The rate at which liquid exits or is withdrawn at the outlet can be controlled by the thickness of the first thickness section, by the rate at which liquid is supplied, or by inclination of the carrier. The outlet can be carried out as multiple openings, such as holes of various diameters. Outflowing liquid can be collected and analyzed or reused.

In a further embodiment, the carrier can have as an outlet a hydrophilic surface that each comprises exactly one or at least two first recesses, said outlet being enclosed by a hydrophobic surface or coating of the first surface of the carrier. In this embodiment, the hydrophilic surface comprising a first recess as the outlet can lie in the same plane as the first surface of the carrier, which is preferably contiguously hydrophobic. Also in this embodiment, a connection conduit can be arranged in the outlet consisting of a hydrophilic surface section comprising on the carrier, optionally without a recess in the carrier. In the method, the hydrophilic surface of this outlet, even if it lies in the plane of the first surface of the carrier, allows the passage of liquid from the first recess into the connection conduit, with the spreading of the liquid onto the first surface being limited by the hydrophobicity of the first surface adjacent to this outlet.

By means of the outlet and preferably by a connection conduit connected to the outlet, the carrier is set up for a method of cell cultivation in which liquid, in particular cell culture medium, can be selectively drained or removed from recesses. A connection conduit connects the outlet to a tapping point spaced therefrom, which can e.g. be a container for liquid or an analysis equipment.

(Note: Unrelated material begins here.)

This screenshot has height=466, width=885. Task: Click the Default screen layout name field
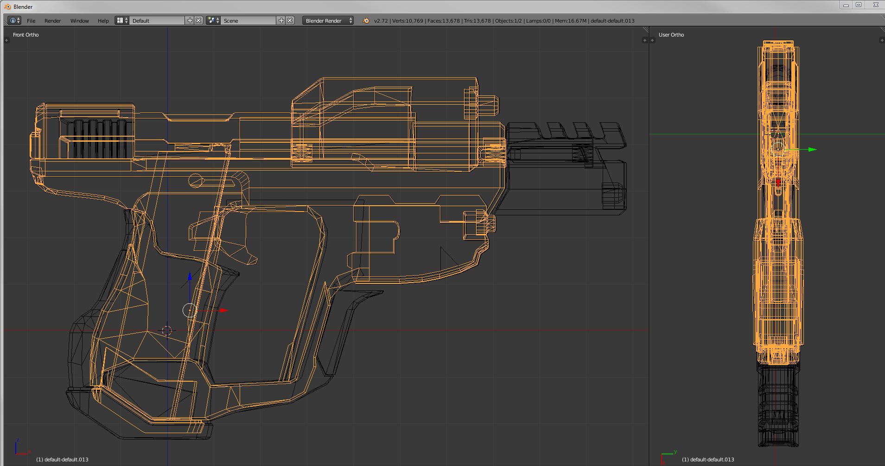(157, 21)
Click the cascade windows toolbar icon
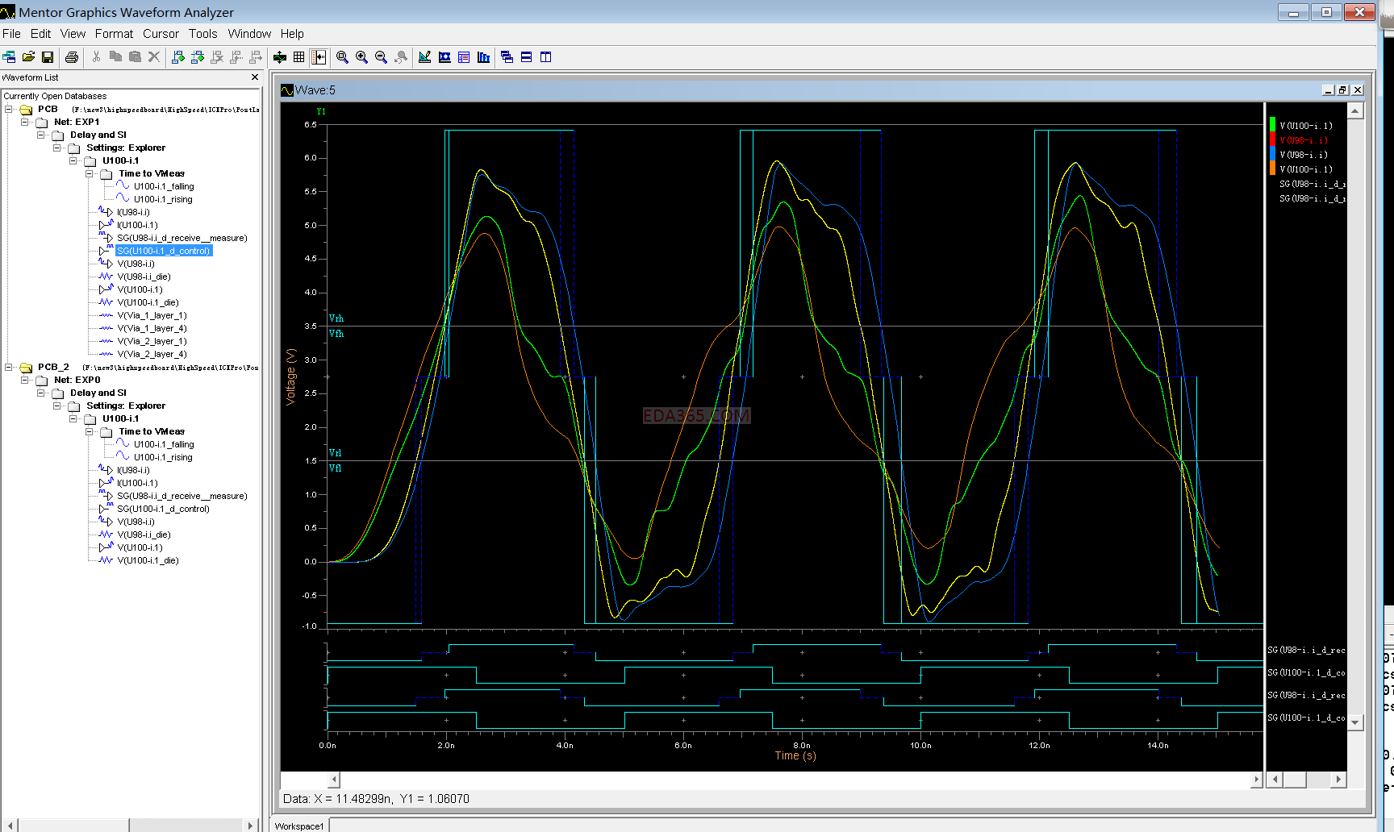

Generally, a connection conduit can be formed in the carrier as a recess having a cross-section open to the surface of the carrier, such as e.g. a trench, or the recess having a circumferentially closed cross-section, such as e.g. a bore passing through the carrier.

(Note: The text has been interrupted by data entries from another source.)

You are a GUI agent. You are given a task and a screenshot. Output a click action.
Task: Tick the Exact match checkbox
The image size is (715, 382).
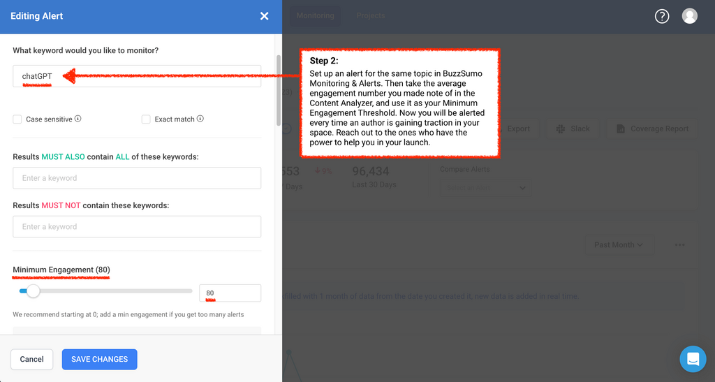point(146,119)
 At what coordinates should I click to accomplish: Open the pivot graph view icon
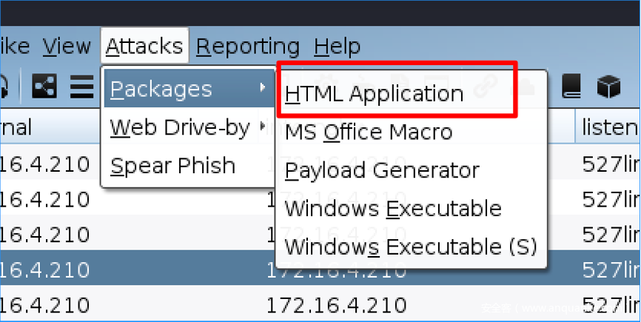click(x=44, y=87)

In an embodiment, a connection conduit is formed within the carrier and/or on an end surface of the carrier, which connection conduit extends from the first surface of the carrier over the entire cross-section thereof to the second surface thereof. The connection conduit is connected to the outlet opposite the second surface of the carrier so that liquid can flow from the outlet through the connection conduit into the plane of the second surface of the carrier, particularly when the carrier is arranged horizontally with its first surface above the second surface.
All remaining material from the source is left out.